- [REQUIRED WORK]
Copy word for word the part of the excerpt on college retention below that begins at the words "Still, a major" and stops after the words "goal of graduation.".

- [EXCERPT PROVIDED]
● ● ● ● ●

Still, a major chunk of attrition is students who wanted to stick around, but couldn’t. Some of them just don’t have the academic wherewithal for college work. Again, these don’t bother me much as a dean (though they’re incredibly irksome as a teacher), because they didn’t really belong here in the first place. The troubling ones are the ones who leave for financial reasons, or personal reasons, or because they just never connected emotionally with either the institution or the goal of graduation.

Some of those personal reasons are beyond anything we can influence: drug or alcohol issues, family crises (you wouldn’t believe some of the family crises!), mental illness, etc. As an open-admission institution, we take all comers, including those with high-drama personal lives. Financial issues are tricky. I used to have a student worker in my office (she graduated) who was constantly struggling to make ends meet; I was sympathetic, until the day she complained that she didn’t have money for lunch because the tanning salon raised its rates again. The tanning salon!

You can lead a horse to water…

From what studies have shown, students who get involved in campus organizations (whether teams, or clubs, or the radio station, or whatever) stick around at much higher rates than those who don’t. I don’t know to what degree this reflects self-selection, but it at least suggests an institutional strategy to improve graduation rates. At a commuter school with students who have jobs, though, there are natural logistical limits to how much club activity there will be. If we had dorms, it would be a different ballgame, but we don’t, and we won’t.

The upshot of all this is that retention is devilishly hard to influence in a sustainable way. So much of it has to do with the ambitions the students brought with them, the level of academic preparedness they bring with them from high school (again, you wouldn’t believe…), their family circumstances, and so on. We can try to minimize some of the bureaucratic inconveniences students face, and we can sponsor clubs and organizations, but most of the low-hanging fruit has long since been picked.

Republicans in Congress have recently sponsored several bills to rank colleges based on their graduation rates. I don’t know where they went to school, but nobody who has ever seen an open-admissions institution would ever make that mistake. If we wanted to increase our graduation rates, the first thing we could do is to ban part-time students. That would eliminate the drop-ins who just take a course or two over the summer. We could also become much more selective; if we screen out the low-achieving students at the door, imagine what it would do for our graduation rates! These moves would completely eviscerate our mission and our usefulness to the community, of course, which means that raw graduation is a rotten metric, but Republicans will be Republicans.

● ● ● ● ●

- [DATA SECTION]

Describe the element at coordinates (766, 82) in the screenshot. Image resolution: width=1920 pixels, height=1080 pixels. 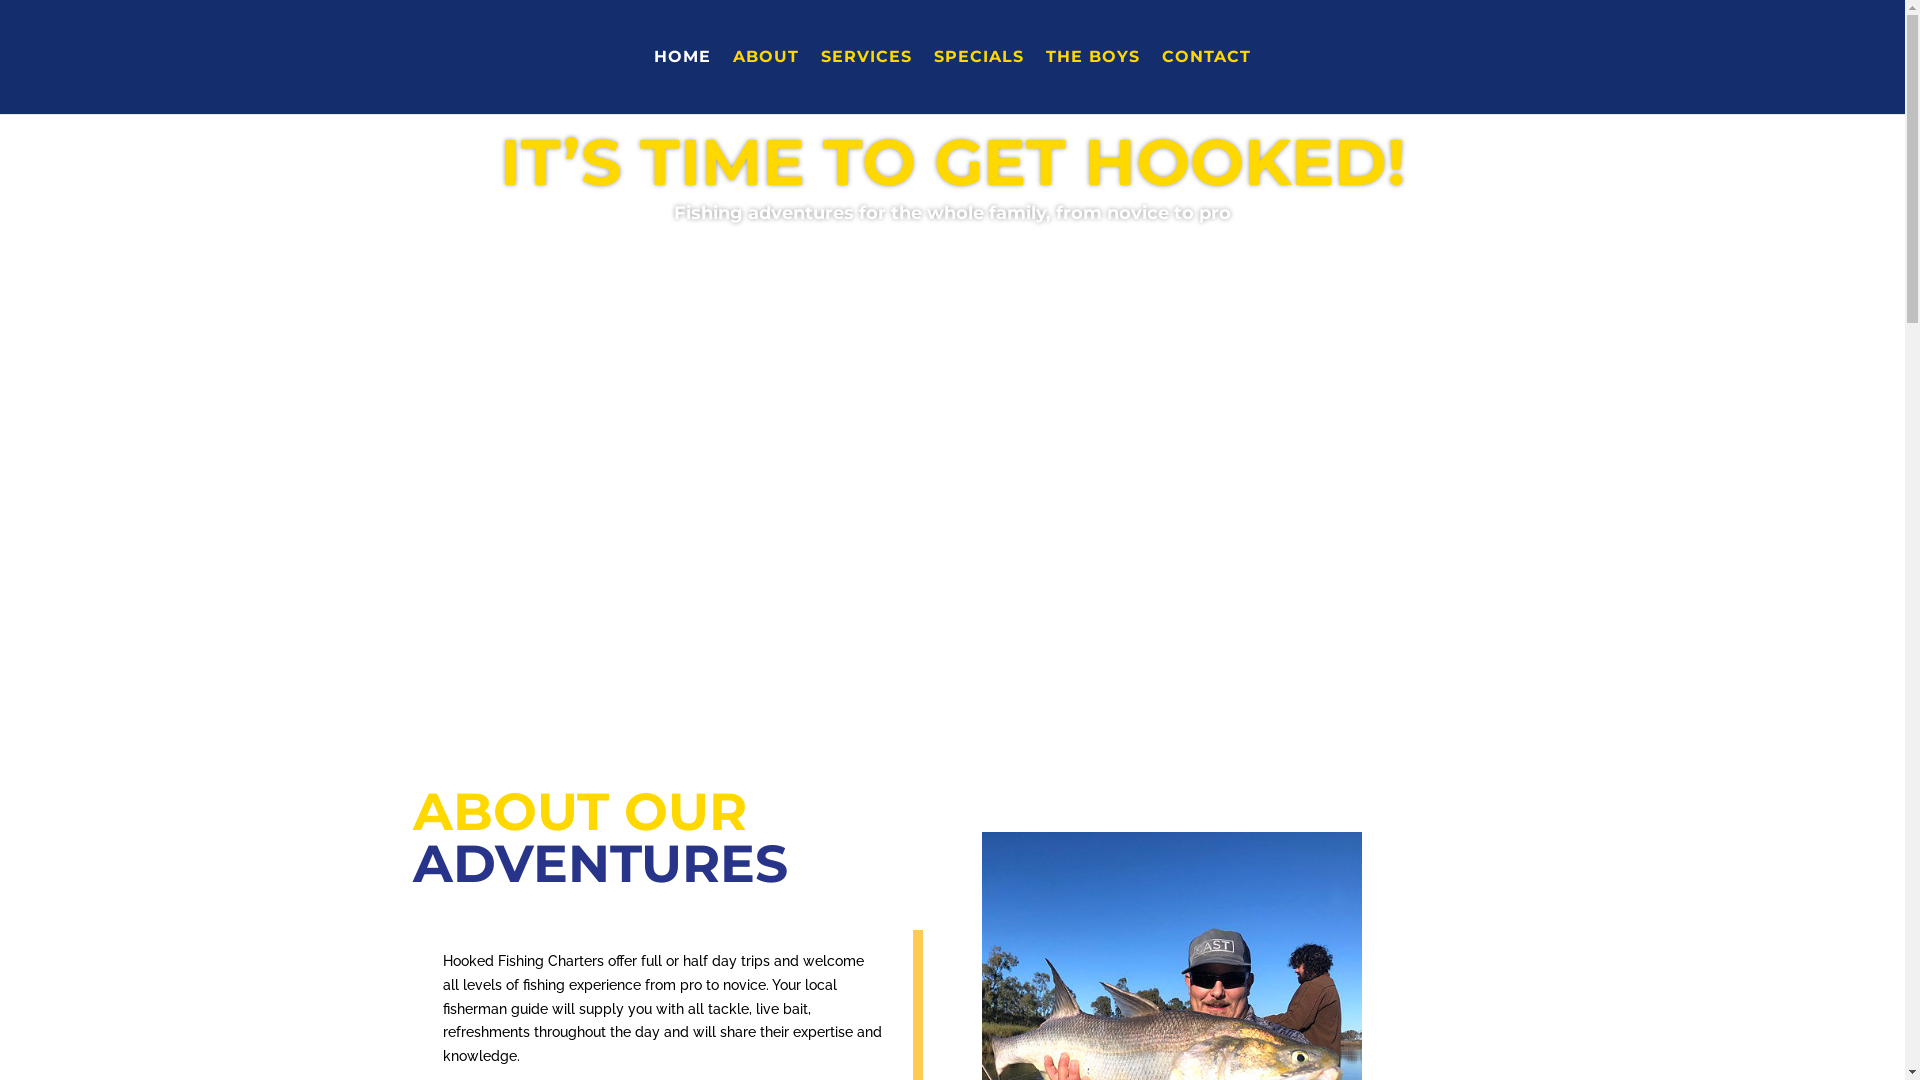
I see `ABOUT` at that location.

● ● ● ● ●

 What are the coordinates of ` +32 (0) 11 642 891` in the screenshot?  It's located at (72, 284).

● ● ● ● ●

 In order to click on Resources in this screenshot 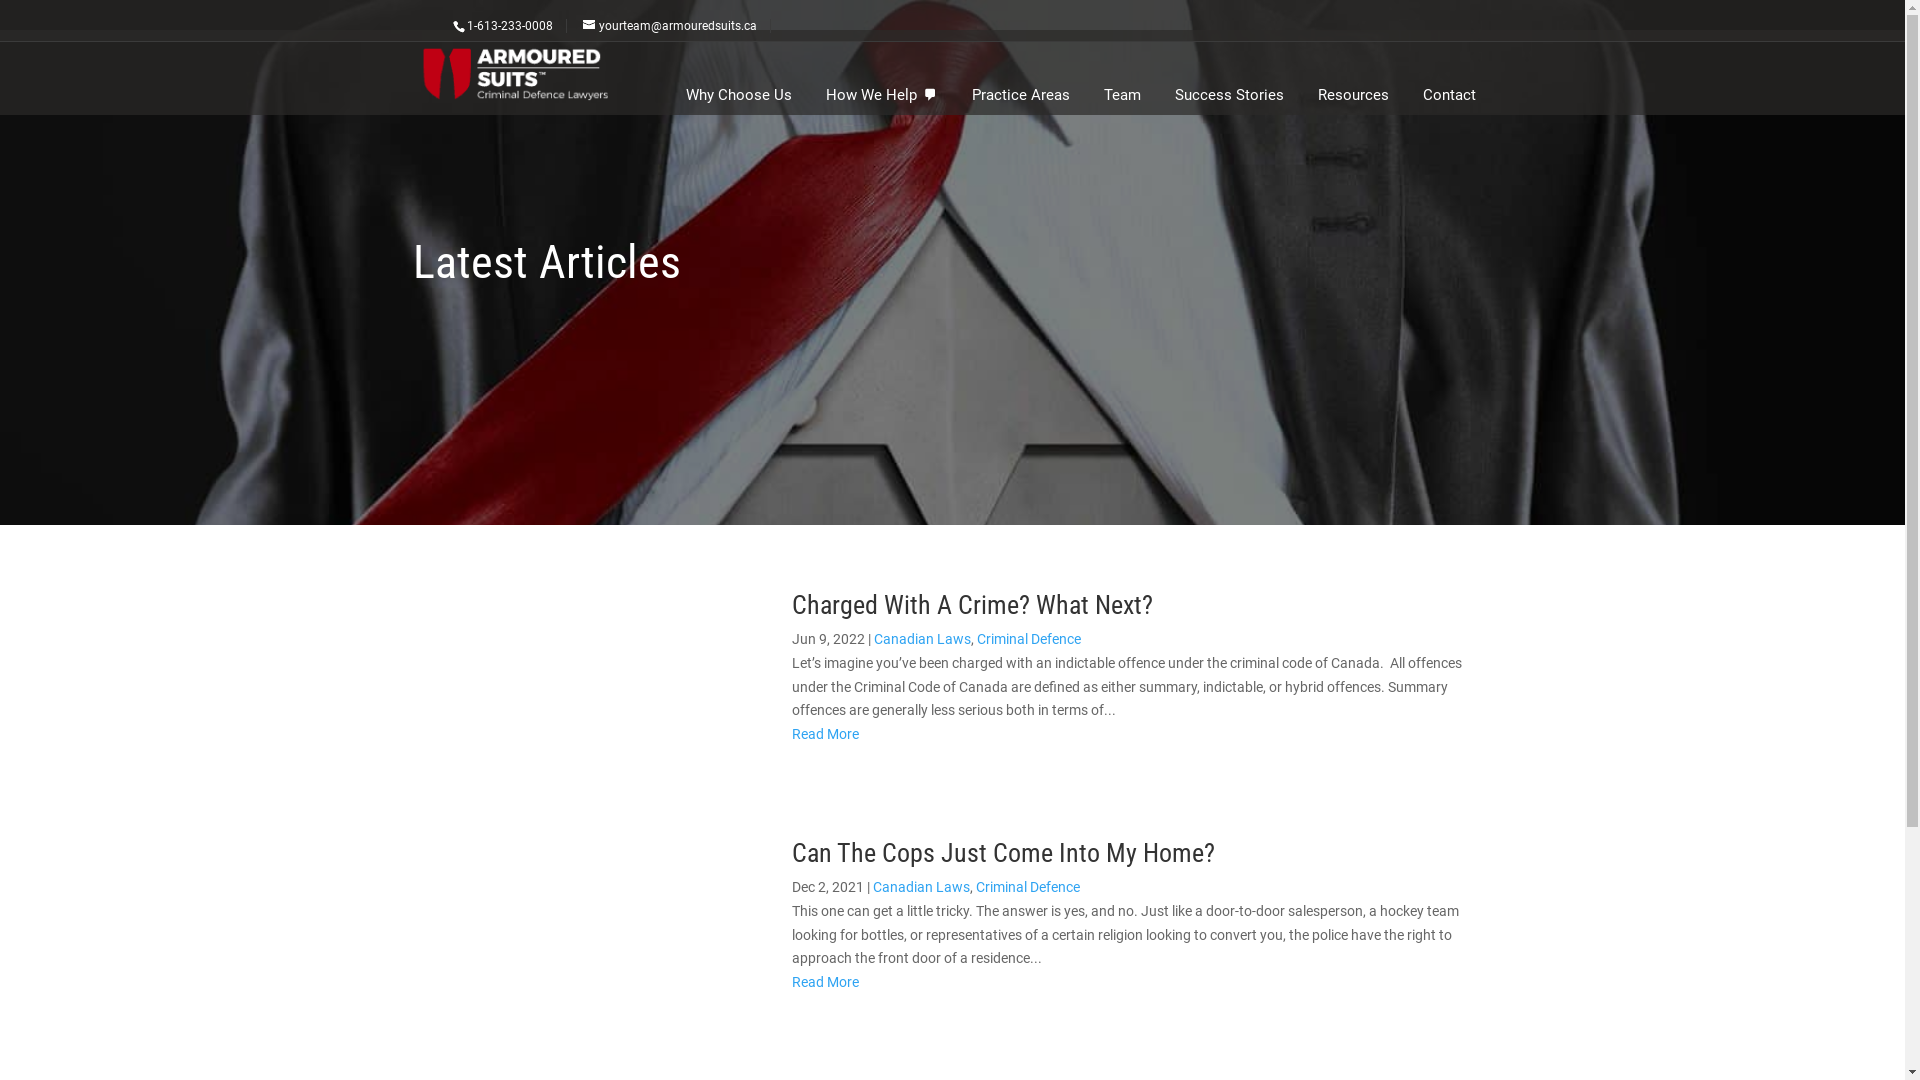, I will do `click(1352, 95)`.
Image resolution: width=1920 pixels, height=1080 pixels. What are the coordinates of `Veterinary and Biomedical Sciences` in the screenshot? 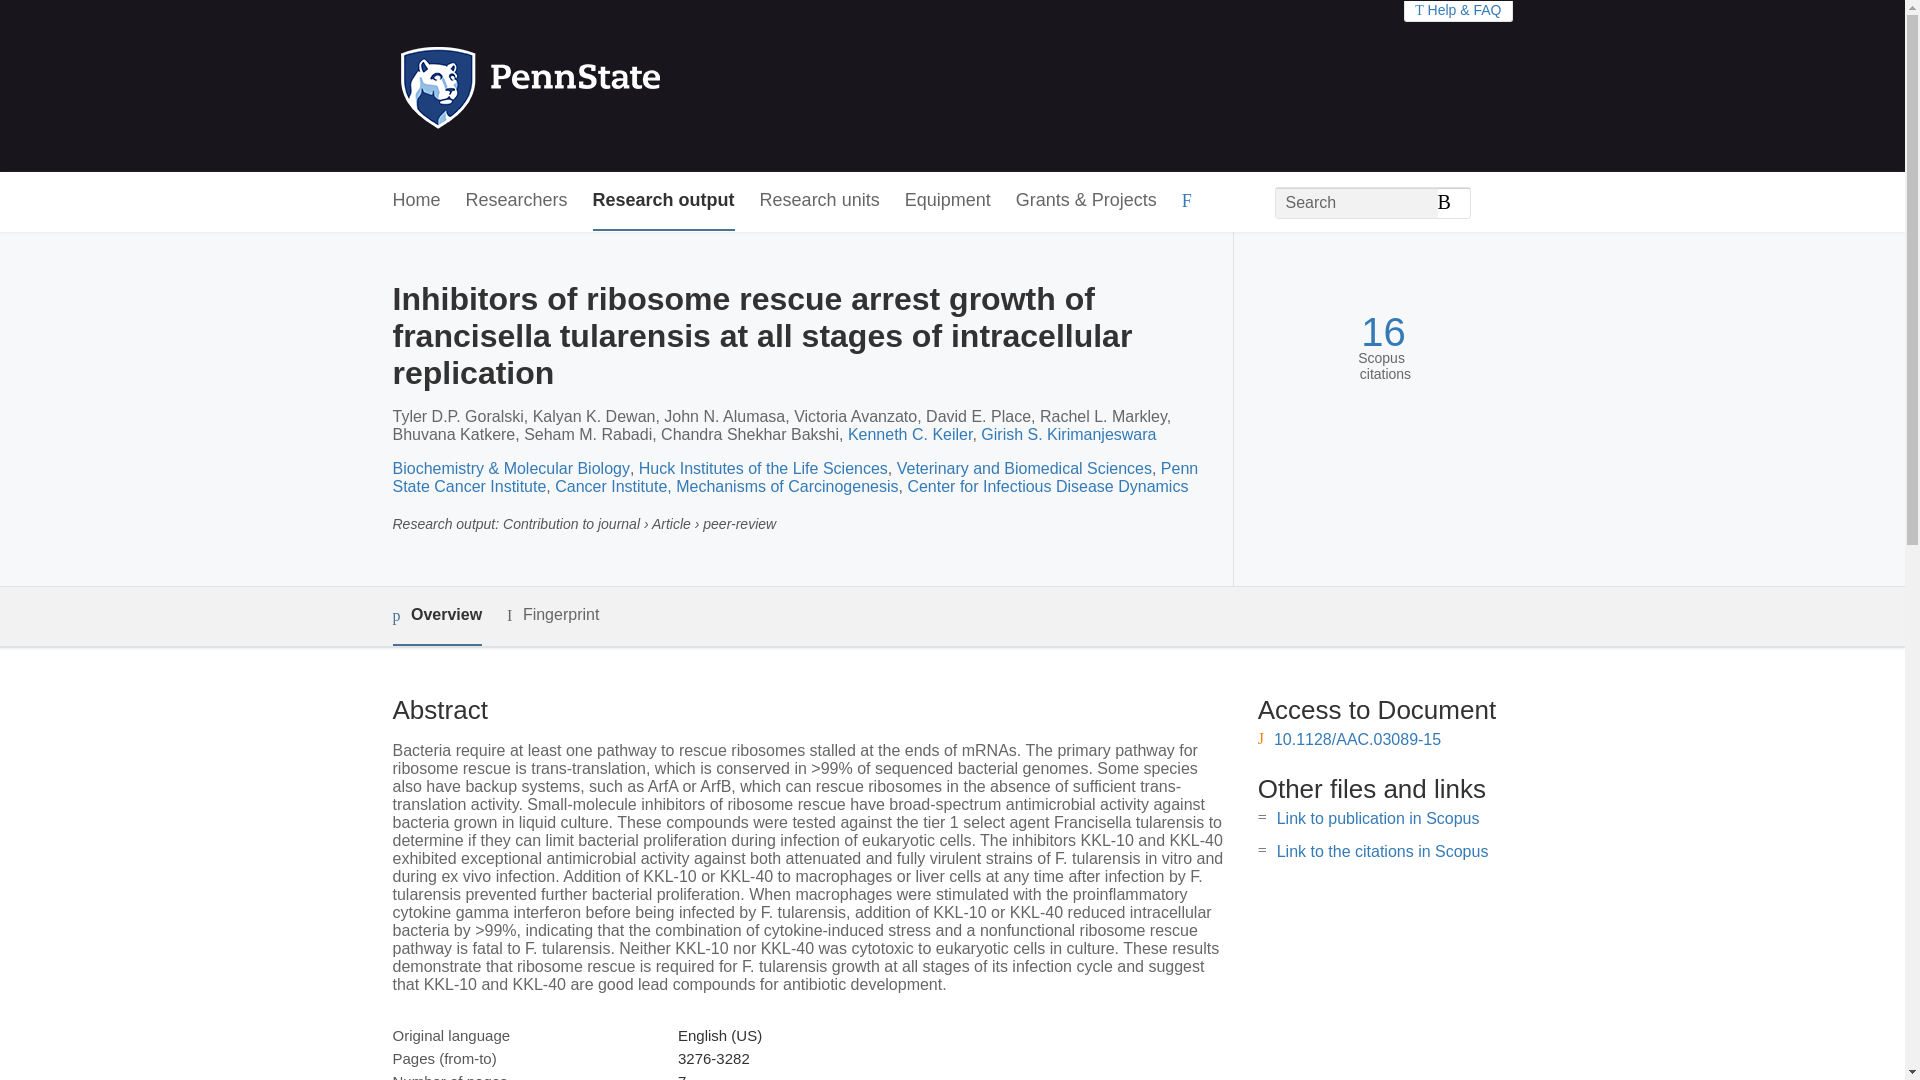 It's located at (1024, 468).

● ● ● ● ●

- [FINAL ANSWER]
Still, a major chunk of attrition is students who wanted to stick around, but couldn’t. Some of them just don’t have the academic wherewithal for college work. Again, these don’t bother me much as a dean (though they’re incredibly irksome as a teacher), because they didn’t really belong here in the first place. The troubling ones are the ones who leave for financial reasons, or personal reasons, or because they just never connected emotionally with either the institution or the goal of graduation.